Enjoyable Failure

        It puts a serious damper on your ability to climb volcanoes if you sleep in, relax, read a bit, and then snooze in a hammock until 2 in the afternoon. Today's dampers on my trek of Volcan Maderas include hiking in the near-dark (with 2 weak headlights) after a failed summit attempt, wondering if I've lost the trail, whether the bats swooping near me are the vampire bats I've heard about "mostly sticking to livestock," what "mostly sticking to livestock" means, what the loud noises in the woods are coming from, and what glows like a large orange firefly.
        Of course, I make it back safely. The most danger I'm in is when I wander near-kickably behind a family's horse after losing track of the path by their house. They follow with flashlights leading me until I hit the main road.
        Obviously, I would have preferred to summit today and yesterday.

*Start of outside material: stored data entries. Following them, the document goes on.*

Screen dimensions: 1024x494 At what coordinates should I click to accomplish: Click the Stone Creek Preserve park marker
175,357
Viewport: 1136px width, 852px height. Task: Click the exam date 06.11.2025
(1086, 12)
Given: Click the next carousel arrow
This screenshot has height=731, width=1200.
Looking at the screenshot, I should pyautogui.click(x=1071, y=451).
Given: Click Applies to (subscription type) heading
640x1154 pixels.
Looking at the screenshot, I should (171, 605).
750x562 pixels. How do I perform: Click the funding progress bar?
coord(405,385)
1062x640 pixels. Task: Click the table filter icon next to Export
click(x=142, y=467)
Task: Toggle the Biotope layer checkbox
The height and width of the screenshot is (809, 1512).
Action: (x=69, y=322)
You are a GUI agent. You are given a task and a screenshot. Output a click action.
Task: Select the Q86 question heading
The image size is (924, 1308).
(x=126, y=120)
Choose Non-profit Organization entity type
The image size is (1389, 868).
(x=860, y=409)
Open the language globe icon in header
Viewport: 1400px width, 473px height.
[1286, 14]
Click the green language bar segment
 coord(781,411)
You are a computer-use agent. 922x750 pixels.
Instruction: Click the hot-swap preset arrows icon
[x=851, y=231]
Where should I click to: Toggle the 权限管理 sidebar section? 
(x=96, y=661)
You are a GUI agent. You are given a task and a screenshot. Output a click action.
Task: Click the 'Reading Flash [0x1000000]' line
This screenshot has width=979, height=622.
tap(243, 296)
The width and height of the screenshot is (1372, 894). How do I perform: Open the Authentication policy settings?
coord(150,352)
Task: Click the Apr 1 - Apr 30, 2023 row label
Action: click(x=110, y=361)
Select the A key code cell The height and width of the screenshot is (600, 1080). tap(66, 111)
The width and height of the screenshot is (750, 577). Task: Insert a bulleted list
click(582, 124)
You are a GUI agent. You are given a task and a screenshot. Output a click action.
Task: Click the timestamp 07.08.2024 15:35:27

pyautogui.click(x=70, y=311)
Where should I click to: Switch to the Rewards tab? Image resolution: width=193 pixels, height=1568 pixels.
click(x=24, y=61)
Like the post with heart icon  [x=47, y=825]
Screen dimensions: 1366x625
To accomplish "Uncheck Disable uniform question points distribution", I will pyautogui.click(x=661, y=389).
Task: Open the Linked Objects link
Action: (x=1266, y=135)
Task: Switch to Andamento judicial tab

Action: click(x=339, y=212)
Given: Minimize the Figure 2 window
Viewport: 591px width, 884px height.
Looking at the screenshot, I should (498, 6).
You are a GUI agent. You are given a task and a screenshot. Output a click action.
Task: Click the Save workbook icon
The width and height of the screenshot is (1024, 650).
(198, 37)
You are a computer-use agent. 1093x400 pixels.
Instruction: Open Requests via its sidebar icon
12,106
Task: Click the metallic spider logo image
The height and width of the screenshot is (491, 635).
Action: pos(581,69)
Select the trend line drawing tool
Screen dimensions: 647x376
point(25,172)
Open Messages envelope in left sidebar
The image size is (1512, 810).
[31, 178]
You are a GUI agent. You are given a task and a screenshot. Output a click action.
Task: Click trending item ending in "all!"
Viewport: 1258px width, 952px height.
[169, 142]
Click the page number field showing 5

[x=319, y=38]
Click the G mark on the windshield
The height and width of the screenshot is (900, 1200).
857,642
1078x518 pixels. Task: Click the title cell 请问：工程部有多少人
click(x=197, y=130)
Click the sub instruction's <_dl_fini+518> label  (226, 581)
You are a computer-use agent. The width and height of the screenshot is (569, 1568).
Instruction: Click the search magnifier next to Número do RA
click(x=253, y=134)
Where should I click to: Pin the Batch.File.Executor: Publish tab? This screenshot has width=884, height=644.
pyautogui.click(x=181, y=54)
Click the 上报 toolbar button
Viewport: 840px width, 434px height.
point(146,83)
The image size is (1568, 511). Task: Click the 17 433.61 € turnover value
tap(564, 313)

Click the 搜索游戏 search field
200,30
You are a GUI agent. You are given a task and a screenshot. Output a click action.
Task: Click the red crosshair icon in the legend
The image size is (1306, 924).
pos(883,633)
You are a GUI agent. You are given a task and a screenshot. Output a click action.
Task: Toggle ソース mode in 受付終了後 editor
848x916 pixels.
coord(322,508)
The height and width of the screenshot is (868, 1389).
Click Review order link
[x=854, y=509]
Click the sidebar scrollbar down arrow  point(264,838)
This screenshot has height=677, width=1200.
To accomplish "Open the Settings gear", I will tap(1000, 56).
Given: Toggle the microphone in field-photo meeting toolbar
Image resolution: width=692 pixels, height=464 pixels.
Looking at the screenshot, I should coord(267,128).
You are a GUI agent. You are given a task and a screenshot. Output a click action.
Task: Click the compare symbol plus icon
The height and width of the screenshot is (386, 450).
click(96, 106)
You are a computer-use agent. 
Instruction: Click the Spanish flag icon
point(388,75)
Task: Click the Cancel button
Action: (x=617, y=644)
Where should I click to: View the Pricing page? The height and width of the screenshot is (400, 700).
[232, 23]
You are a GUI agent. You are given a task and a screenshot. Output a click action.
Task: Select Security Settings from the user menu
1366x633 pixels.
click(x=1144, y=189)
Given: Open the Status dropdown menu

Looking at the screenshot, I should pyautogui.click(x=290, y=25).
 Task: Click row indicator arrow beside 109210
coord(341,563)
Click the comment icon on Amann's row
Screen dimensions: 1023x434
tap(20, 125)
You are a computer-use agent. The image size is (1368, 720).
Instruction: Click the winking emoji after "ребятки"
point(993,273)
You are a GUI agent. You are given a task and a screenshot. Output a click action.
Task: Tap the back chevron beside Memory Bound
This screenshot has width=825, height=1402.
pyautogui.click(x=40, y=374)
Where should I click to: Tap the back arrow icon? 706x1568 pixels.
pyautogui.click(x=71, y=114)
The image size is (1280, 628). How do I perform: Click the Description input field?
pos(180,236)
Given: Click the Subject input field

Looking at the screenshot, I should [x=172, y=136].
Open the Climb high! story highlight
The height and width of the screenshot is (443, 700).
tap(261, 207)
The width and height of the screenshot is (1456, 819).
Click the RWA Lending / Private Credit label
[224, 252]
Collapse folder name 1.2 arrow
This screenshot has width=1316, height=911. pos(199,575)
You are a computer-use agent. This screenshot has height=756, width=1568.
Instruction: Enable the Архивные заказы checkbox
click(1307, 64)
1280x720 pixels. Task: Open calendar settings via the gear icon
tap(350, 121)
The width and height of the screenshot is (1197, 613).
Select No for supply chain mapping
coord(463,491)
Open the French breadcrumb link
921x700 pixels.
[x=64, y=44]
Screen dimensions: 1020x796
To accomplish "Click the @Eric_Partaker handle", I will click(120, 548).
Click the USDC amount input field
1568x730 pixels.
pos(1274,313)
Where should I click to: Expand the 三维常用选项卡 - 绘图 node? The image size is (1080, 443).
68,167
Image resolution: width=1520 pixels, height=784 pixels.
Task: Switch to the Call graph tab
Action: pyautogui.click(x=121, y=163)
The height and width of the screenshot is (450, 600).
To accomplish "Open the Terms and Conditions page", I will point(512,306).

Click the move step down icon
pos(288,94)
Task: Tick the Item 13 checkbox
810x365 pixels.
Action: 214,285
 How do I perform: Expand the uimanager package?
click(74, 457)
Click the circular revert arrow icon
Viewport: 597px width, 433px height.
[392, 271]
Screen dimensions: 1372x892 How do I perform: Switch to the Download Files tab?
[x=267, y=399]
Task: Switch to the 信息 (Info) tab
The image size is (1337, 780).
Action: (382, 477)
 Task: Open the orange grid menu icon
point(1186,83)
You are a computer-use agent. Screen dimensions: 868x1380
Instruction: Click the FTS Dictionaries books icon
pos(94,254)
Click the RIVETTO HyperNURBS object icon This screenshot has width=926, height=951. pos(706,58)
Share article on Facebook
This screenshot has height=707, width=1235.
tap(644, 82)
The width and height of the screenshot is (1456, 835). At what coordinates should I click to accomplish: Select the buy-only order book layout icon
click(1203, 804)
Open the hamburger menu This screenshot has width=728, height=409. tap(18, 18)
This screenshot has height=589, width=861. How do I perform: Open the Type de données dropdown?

But, when I really think about it, I'm very much OK saying "I climbed most of the way up 2 different volcanoes in the last 2 days." In the theme of Tom Hodgkinson's gardening in "The Freedom Manifesto" (finished it today; HIGHLY recommended), exploring and pushing yourself are something you can't get too wrong: decide you're having a good time, happy with what you're doing, and poverty or a "failed" summit can be more than OK. I plan to have a lot of both and love every second of them.
        Full disclosure: I may be cheating: there's a beautiful little redhead who's been reading in her hammock all day waiting for me back at the hostel.